Question

1. You dissolve 5.00 g sodium hydrogen oxalate (NaHC2O4 ) in suffircient water to produce a final solution volume of 100.0 mL. Assuming all of the solid dissolves, calculate the pH of this solution.

2. You dissolve 5.00 g of sodium oxalate (Na2C2O4) in sufficient water to produce a final solution volume of 100.0 mL. Assuming all of the solid dissolves, calculate the solution pH of this solution.

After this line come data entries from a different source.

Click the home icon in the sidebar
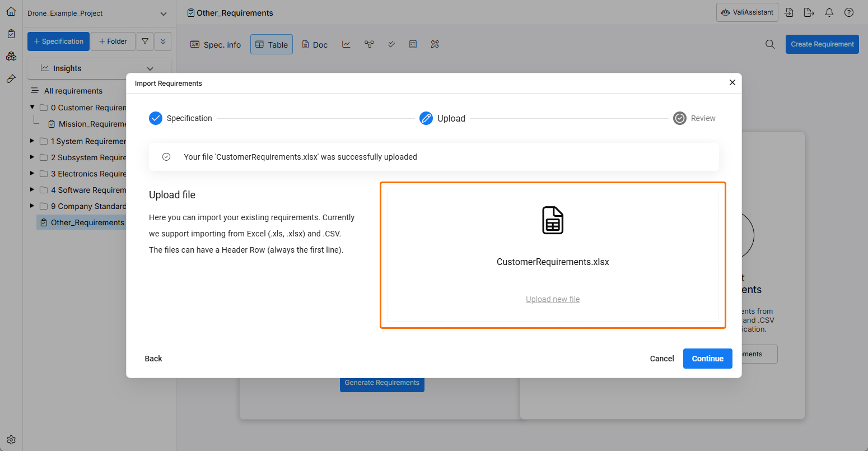This screenshot has width=868, height=451. tap(11, 11)
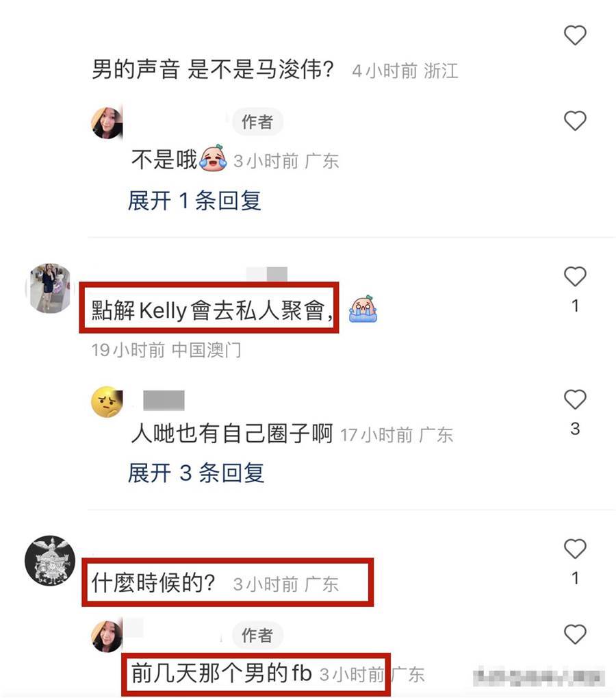Tap the 作者 badge on the bottom reply
Screen dimensions: 616x698
[x=257, y=635]
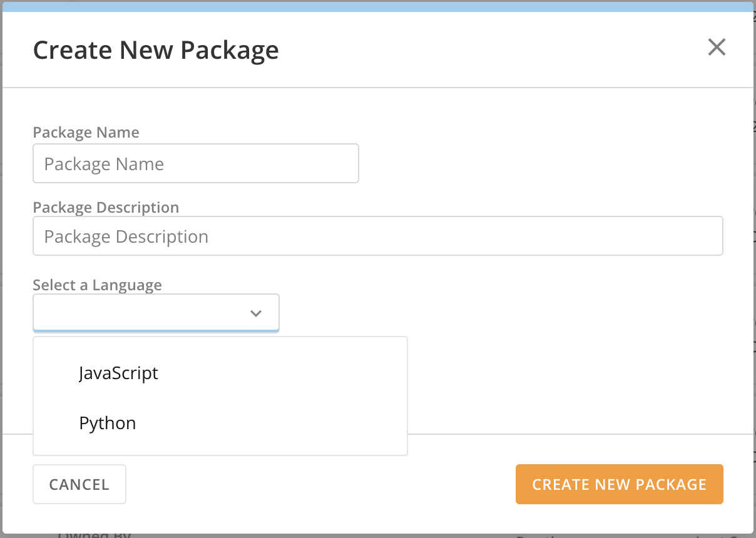The width and height of the screenshot is (756, 538).
Task: Choose Python as the package language
Action: [107, 423]
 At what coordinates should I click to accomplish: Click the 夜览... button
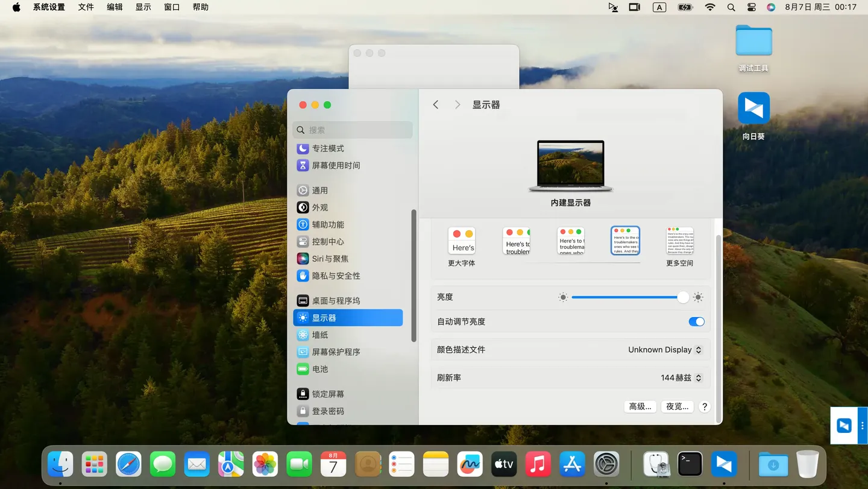[677, 406]
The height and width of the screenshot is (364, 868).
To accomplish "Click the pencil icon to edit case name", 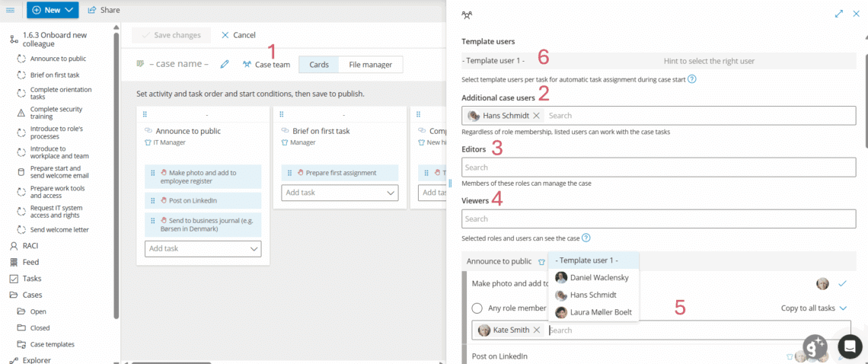I will (225, 65).
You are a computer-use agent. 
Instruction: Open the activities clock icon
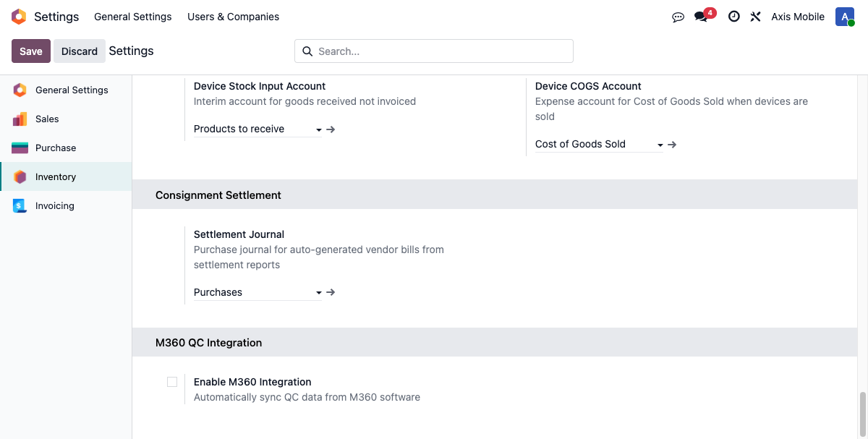pyautogui.click(x=733, y=17)
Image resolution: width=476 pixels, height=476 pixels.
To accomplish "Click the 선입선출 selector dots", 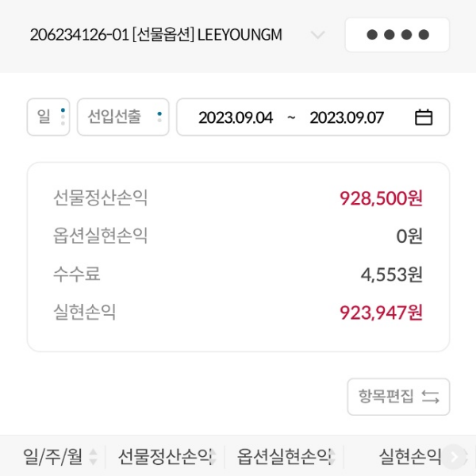I will click(x=159, y=117).
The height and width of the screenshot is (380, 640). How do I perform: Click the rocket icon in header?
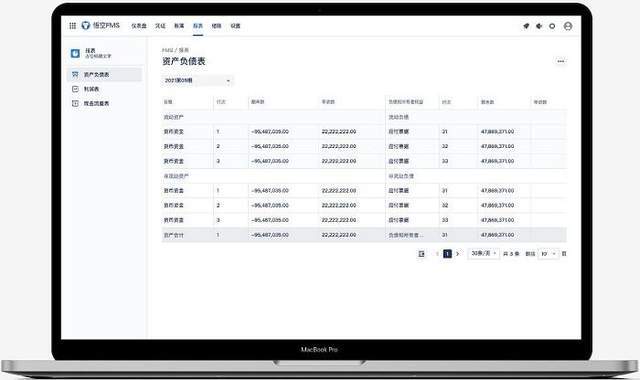point(526,26)
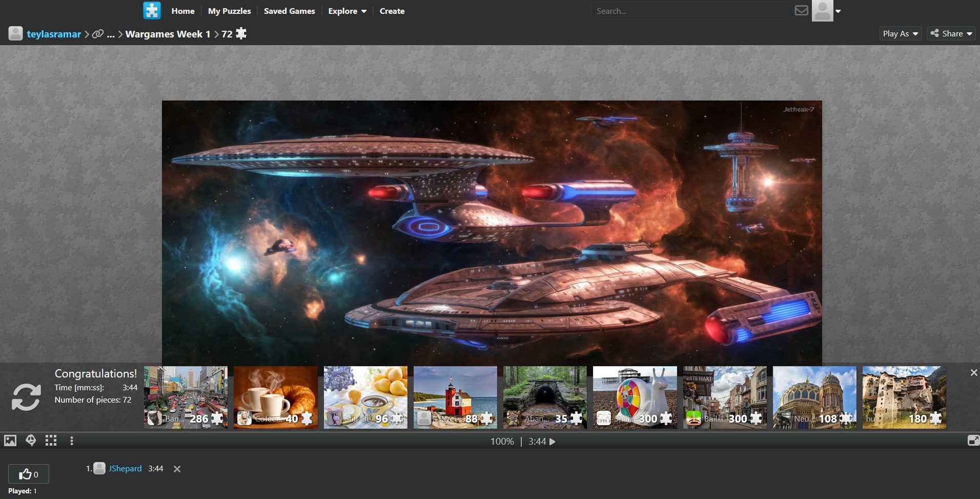Like the puzzle with thumbs-up button
The width and height of the screenshot is (980, 499).
tap(29, 474)
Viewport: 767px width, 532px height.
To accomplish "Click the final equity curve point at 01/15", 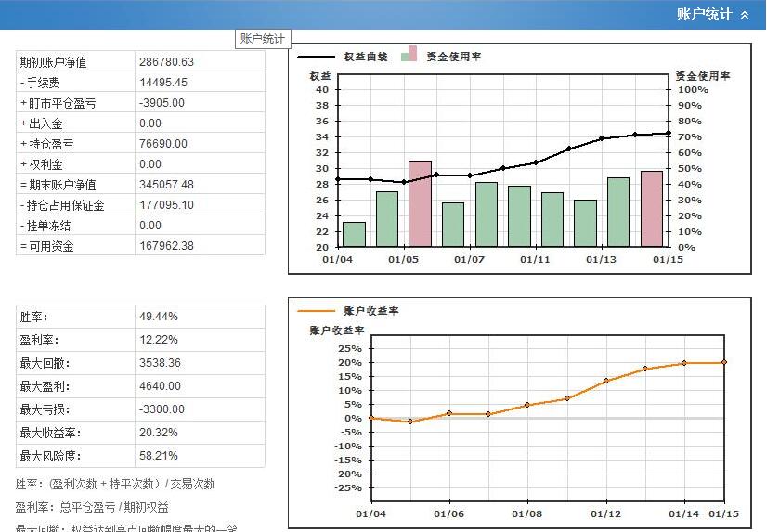I will click(x=668, y=134).
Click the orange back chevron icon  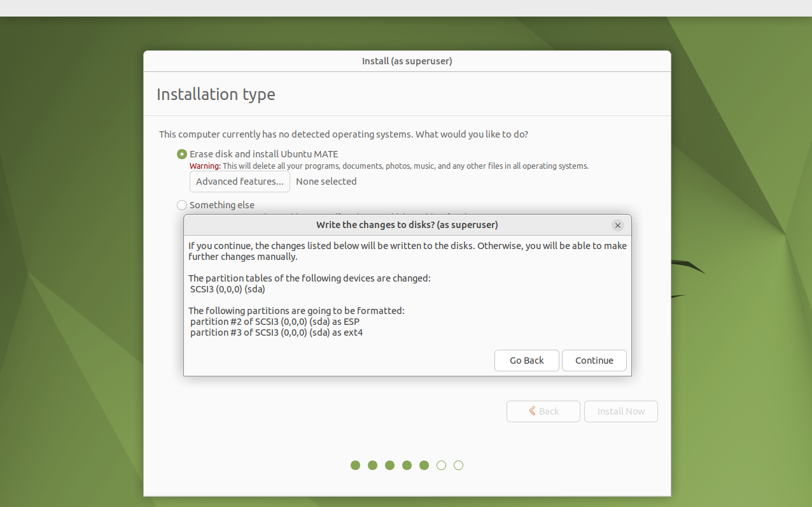(x=531, y=411)
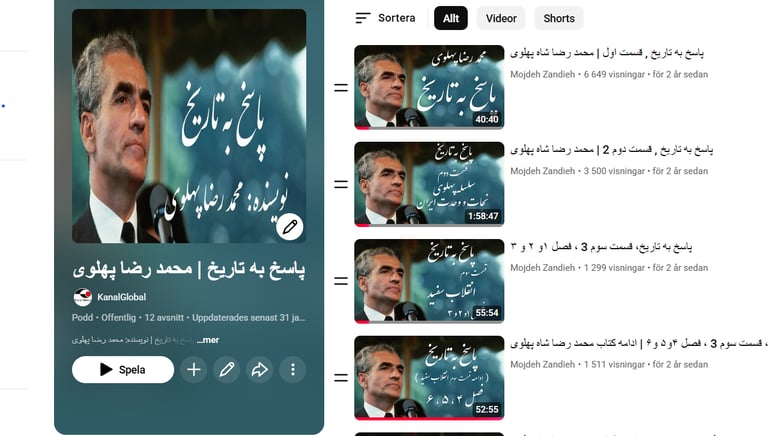Click the drag handle beside the 40:40 video
The height and width of the screenshot is (436, 768).
341,88
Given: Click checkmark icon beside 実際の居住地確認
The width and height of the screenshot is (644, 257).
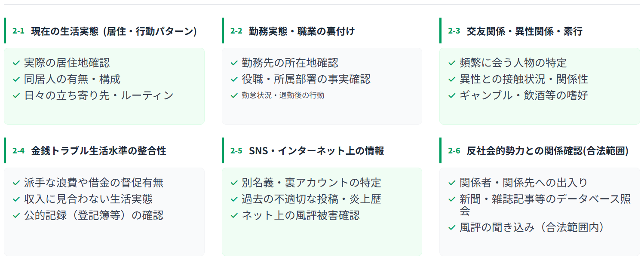Looking at the screenshot, I should [x=16, y=63].
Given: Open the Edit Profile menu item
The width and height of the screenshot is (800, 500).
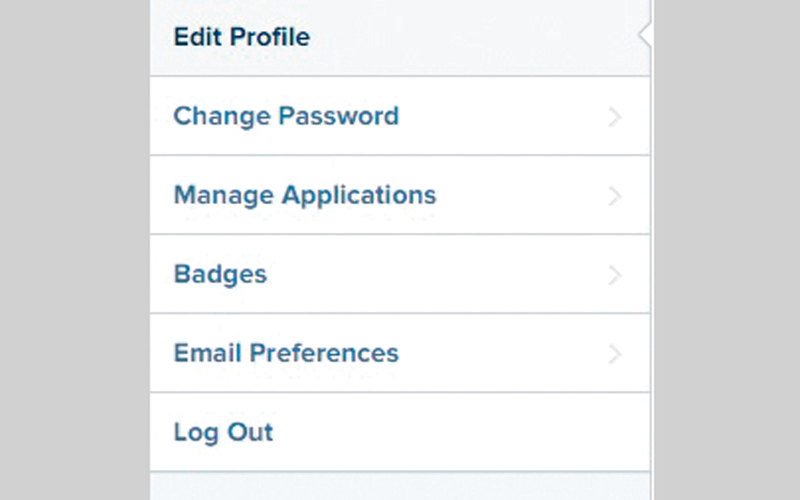Looking at the screenshot, I should (x=242, y=37).
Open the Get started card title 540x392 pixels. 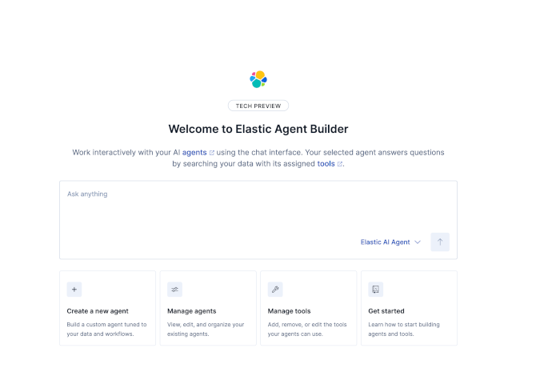coord(386,311)
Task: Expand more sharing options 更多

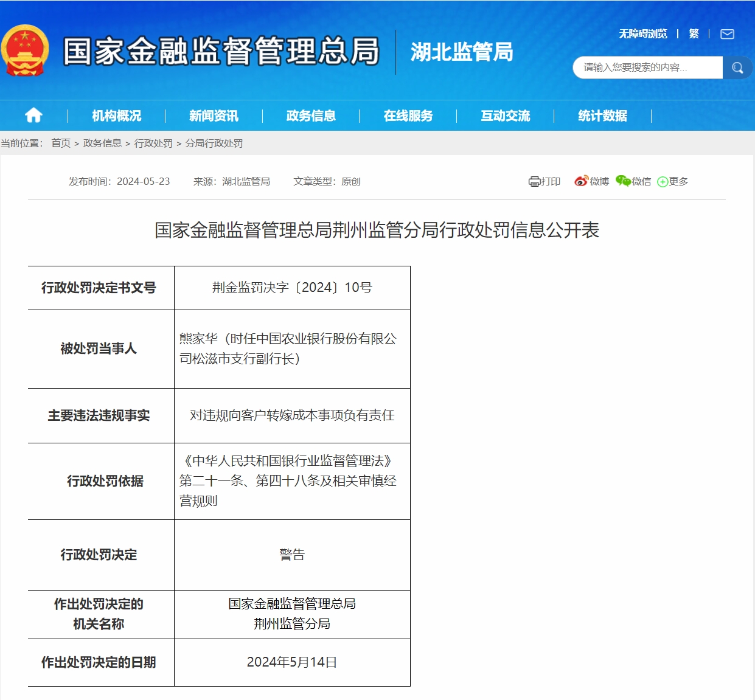Action: [673, 181]
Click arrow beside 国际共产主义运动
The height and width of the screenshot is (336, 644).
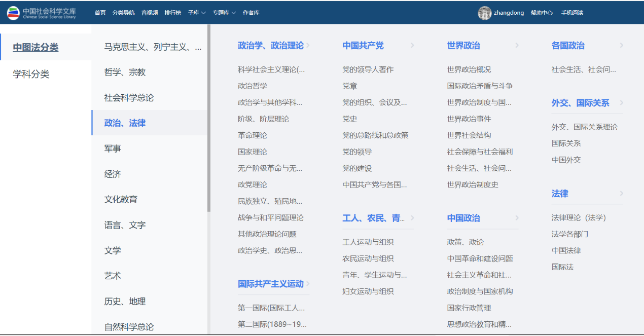308,284
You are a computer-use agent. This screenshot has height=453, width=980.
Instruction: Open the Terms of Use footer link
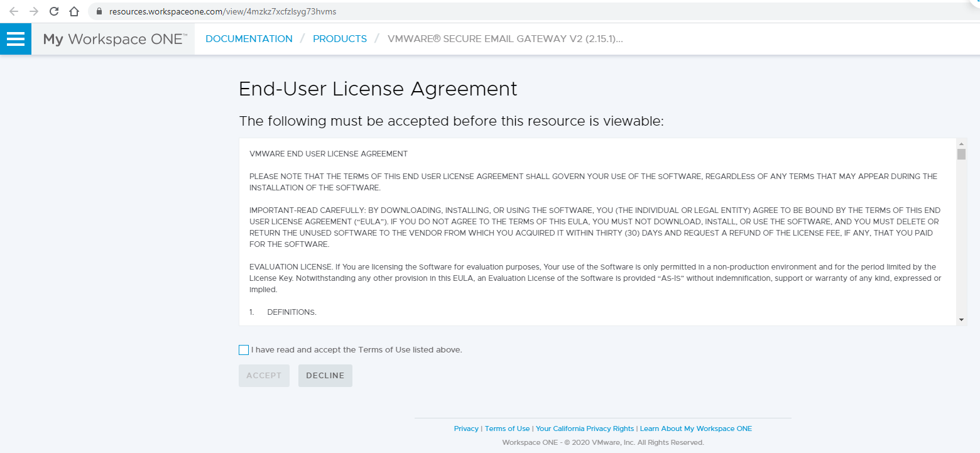click(507, 428)
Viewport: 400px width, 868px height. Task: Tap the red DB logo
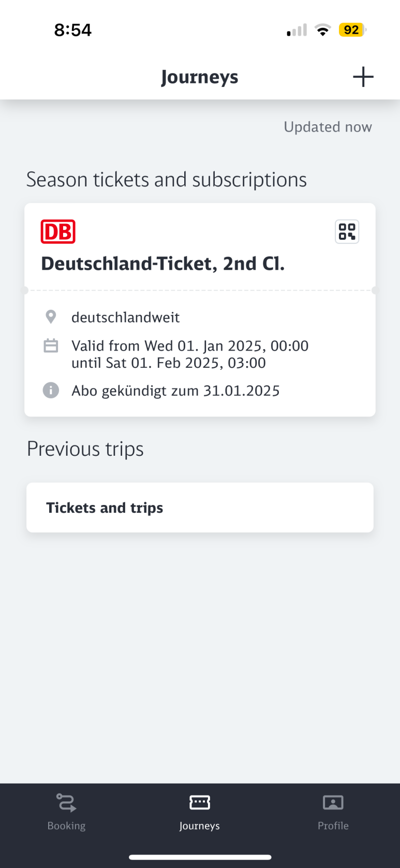click(x=58, y=232)
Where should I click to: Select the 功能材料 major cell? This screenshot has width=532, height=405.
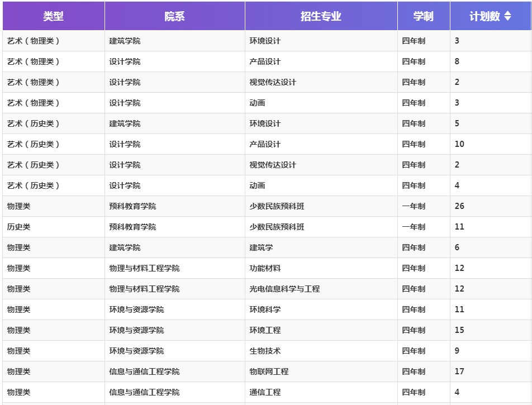click(265, 268)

3. You dissolve 5.00 g of sodium hydrogen oxalate and 5.00 g sodium oxalate in sufficient water to produce a final solution volume of 250.0 mL. Assuming both solids dissolve completely, calculate the pH of this solution.

4. Calculate the pH of the solution prepared in question #3 after 2.00 mL 1.00 M sodium hydroxide is added to it.

5. You dissolve 5.00 g sodium hydrogen oxalate and 1.00 g sodium hydroxide in sufficient water to produce a final solution volume of 250.0 mL. Assuming both solids dissolve completely, calculate the pH of this solution.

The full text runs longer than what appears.